Management of the participant recruitment

I have developed an experiment database (web interface) for the recruitment of participants at the University of Toronto (using html, php, mysql) and the participant database for the Max Planck Institute Department Human Perception, Cognition, and Action ().

Sylvain Perenes and Sebastiean Gatti have currently updated the experiment database at the MPI. This version is now up and running. at the address above.

Streaming Motion Capture into Psychtoolbox3

We are developed a processing pipline to display motion capture information as recorded by moven suits (XSENS) within the psychophysics toolbox.


My research projects examine how people process, represent, and understand visual information pertaining to social actions, body, and faces. I am working on several projects:

Social action and social interaction recognition

  • Social context sensitivity of action recognition processes
  • Action respresentation
  • Social interaction categorization
  • Perception and action in social interactions

Body representations

  • Measuring the representation of the human body
  • Bodily self-perception

Emotional and conversational facial expression recognition

  • Dynamic Face Adaptation
  • Motor-visual cross-talk

Visual recognition & methods

  • Dissociating different levels of object recognition
  • Displaying motion capture data within Psychtoolbox 3

Social Action and Social Interaction Recognition

Previous research efforts have explained action recognition in a bottom-up fashion, e.g. by identifying visual cues important for action recognition. However, the process of associating visual action information with semantic action knowledge (action recognition) is flexible and under top-down control. In our work try to describe and better understand this flexible mapping of visual information onto semantic knowledge. We examine the influences of social context, the nature of semantic representations, and the role of low level visual information in the fovea and periphery to better understand how humans are able to easily understand actions.

Action do not occur out of the blue but are embedded within a social context. Importantly the meaning of an action changes depending on the context in which is embedded. The differentiation between 'laughing about someone' and 'laughing with someone' is indicative for the social context being important for the interpretation of an action. Here we demonstrate that social context modulates action recognition mechanisms in a top-down fashion and provide the first evidence for action recognition being under top-down control. Specifically, action recognition mechanisms are sensitive to the action goal or action intention that is implied by social context rather than the visual action information.

In this project we are examining the cognitive representations of social actions (=physical actions directed towards another person). In particular we are interested in the cognitive processes that support the human ability to tell action apart (action categorization). We examine to what degree action representations underlying the categorization of actions are sensitive to motion or semantic information (see ). An important method for this investigation is action morphing, which allows the creation of action stimuli that cross semantic action category boundaries.

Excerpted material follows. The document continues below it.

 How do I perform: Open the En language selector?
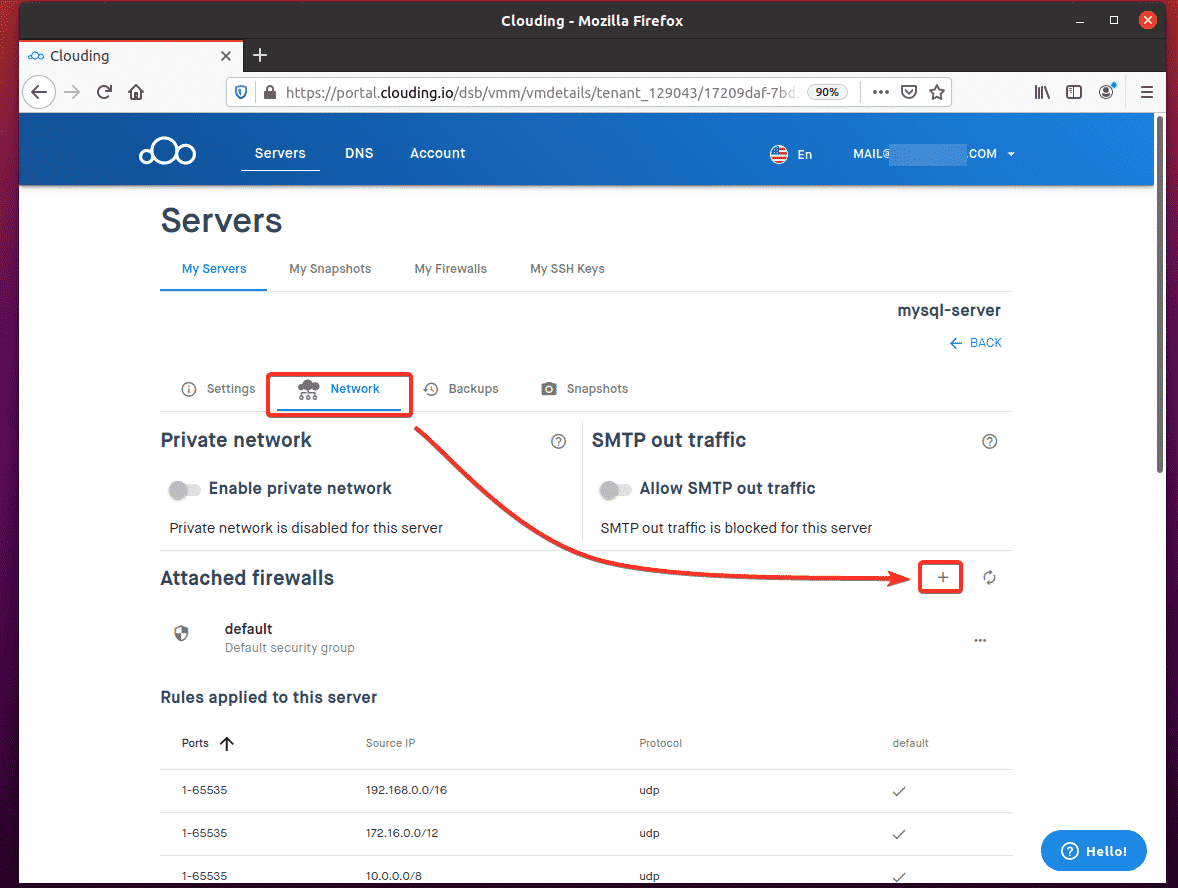pos(791,154)
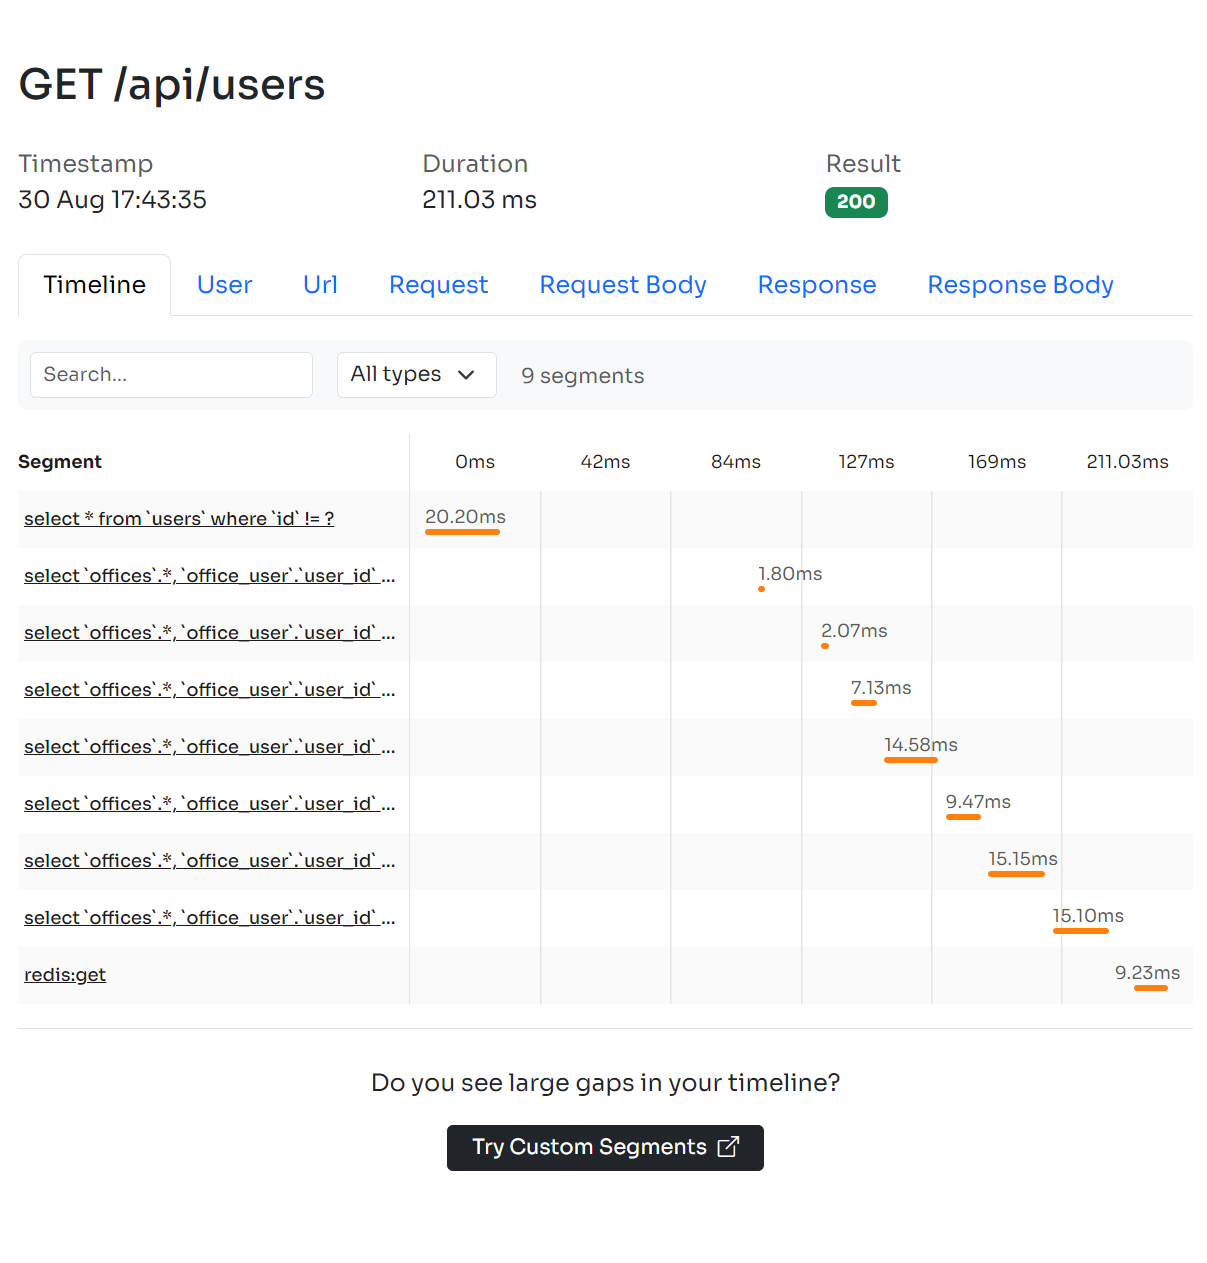This screenshot has width=1207, height=1263.
Task: Click the 9.23ms redis timeline bar
Action: click(1150, 988)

We examine how visual to what degree action representation of individual actions overlap with those of social interactions and whether social interactions are encoded in a view-dependent manner. Our results indicate that social interactions are encoded in a view dependent manner.

Action recognition is often understood of associating visual action information with one action interpretation. A largely unanswered question whether visual information can be associated with different action interpretations.  In this project we examine the different levels of cognitive representations in social interaction recognition. We are using an free categorization tasks to examine, whether and which social interaction humans perceive as more similar. Furthermore we try to determine the factors underlying this categorization. Our results show that the physical pattern of a social action is associated with several action interpretations. Moreover, the recognition of a social action is faster at its more general (i.e. basic level) than at its more specific (i.e. subordinate level) interpretation level. For example, a handshake is faster recognized as a greeting than a handshake.

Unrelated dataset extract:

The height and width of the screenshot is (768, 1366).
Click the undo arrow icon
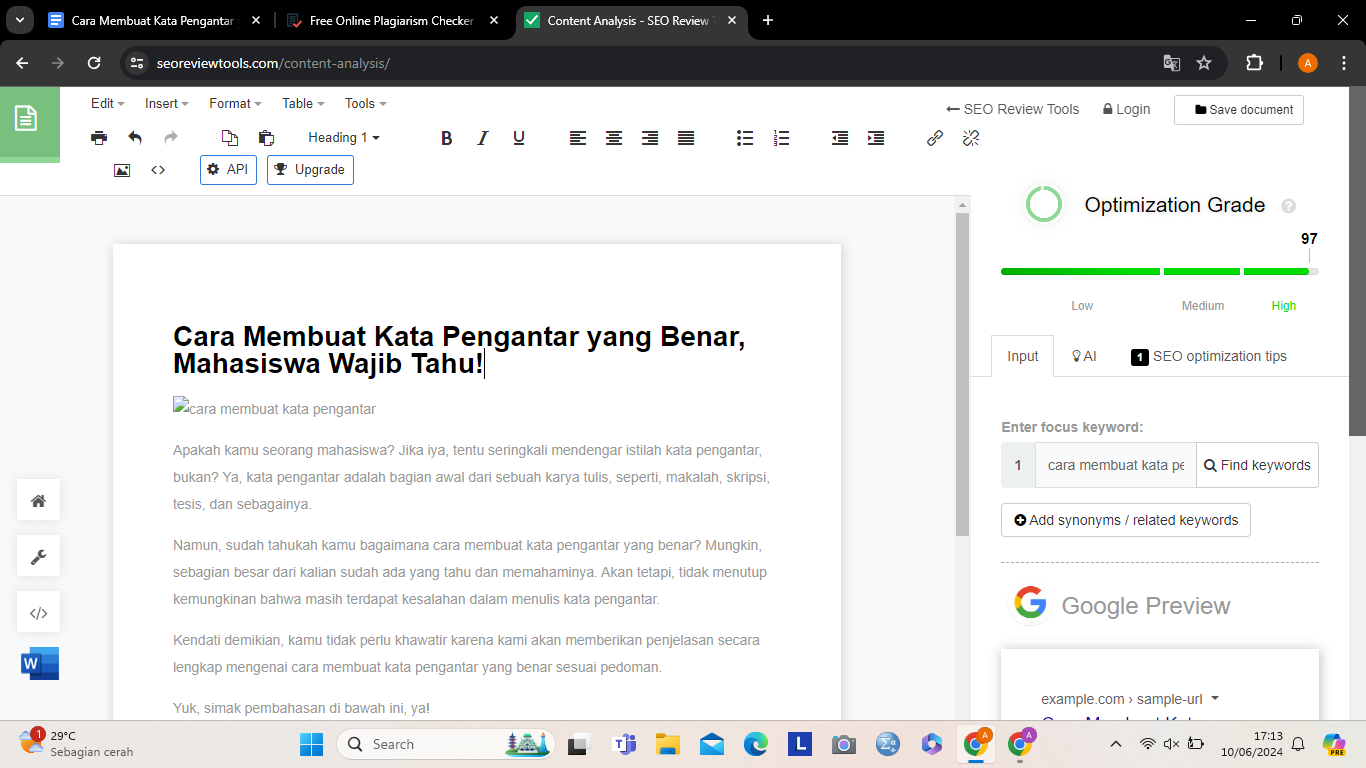[x=135, y=138]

Much of the visual action information falls within the visual periphery. For example, during driving visual action information (e.g. from people on the sidewalk) typically falls into the visual periphery. How well are we  able to recognize actions in the periphery and what kind of action information can we derive in the periphery. Laura Fademrecht is answering these and related questions in her Ph.D. research.

Selected publications:

Humans usually do not passively observe social interactions but they actively participate in physical social interactions. Active participation in physical social interaction requires the interaction partners to coordinate their actions (e.g. when carrying a stretcher). In this project we examine social cognitive processes in interactive scenarios: particpants actively engage in social actions. We use virtual reality and motion capture techniqes to create experimental paradigms that allow natural interaction and provide high experimental control.

Do we use human-specific online motor control mechanisms in social interactions? In an ongoing project, we combined virtual reality, motion capture, and large screen displays to examine whether online motor control depends on the visual appearance of the interaction partner.

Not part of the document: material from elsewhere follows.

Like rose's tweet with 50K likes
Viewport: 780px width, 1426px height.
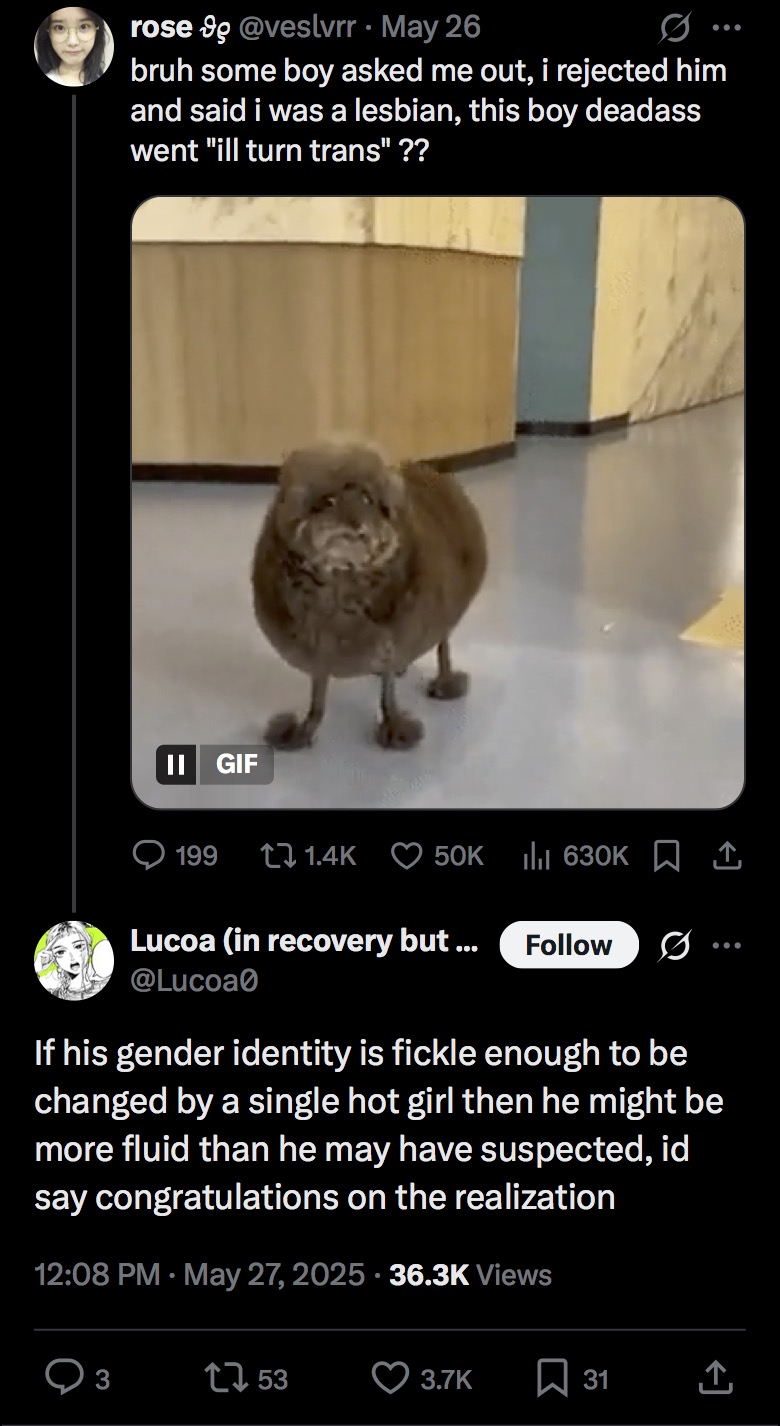[437, 856]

We examine social cognitive processes both in interactive open-loop and closed-loop scenarios. For example, we were among the first to examine social cognitive proceses in a closed-loop scenarios that allowed natural full-body interactions. We used this paradigm to examine which of the many environmental visual cues people use in action coordination. For example, they can use visual information about visual information of the interaction partner's body. Participants were playing table tennis in the dark and we manipulated the available visual information. We found that the information that we use about other people during (natural closed-loop) social interactions depends on the social context (i.e. whether people cooperate or compete).


Body Representation

Measuring the representation of the human body

We examined the body specificity of common tasks (localization & template matching task) used to assess the cognitive representation of the human body. The results indicate that these tasks provide similar results for body and non-body items (e.g. objects). The findings suggest a careful evaluation of the results of localization and template matchin task with the respect to body specific effects.

Bodily self-perception

In collaboration with Martin Dobricki we measure the cognitive dimension of bodily self perception using the full body illusion. We found evidence for bodily self-identification, space-related self-perception (spatial presence), and agency being consituent components of bodily self-perception.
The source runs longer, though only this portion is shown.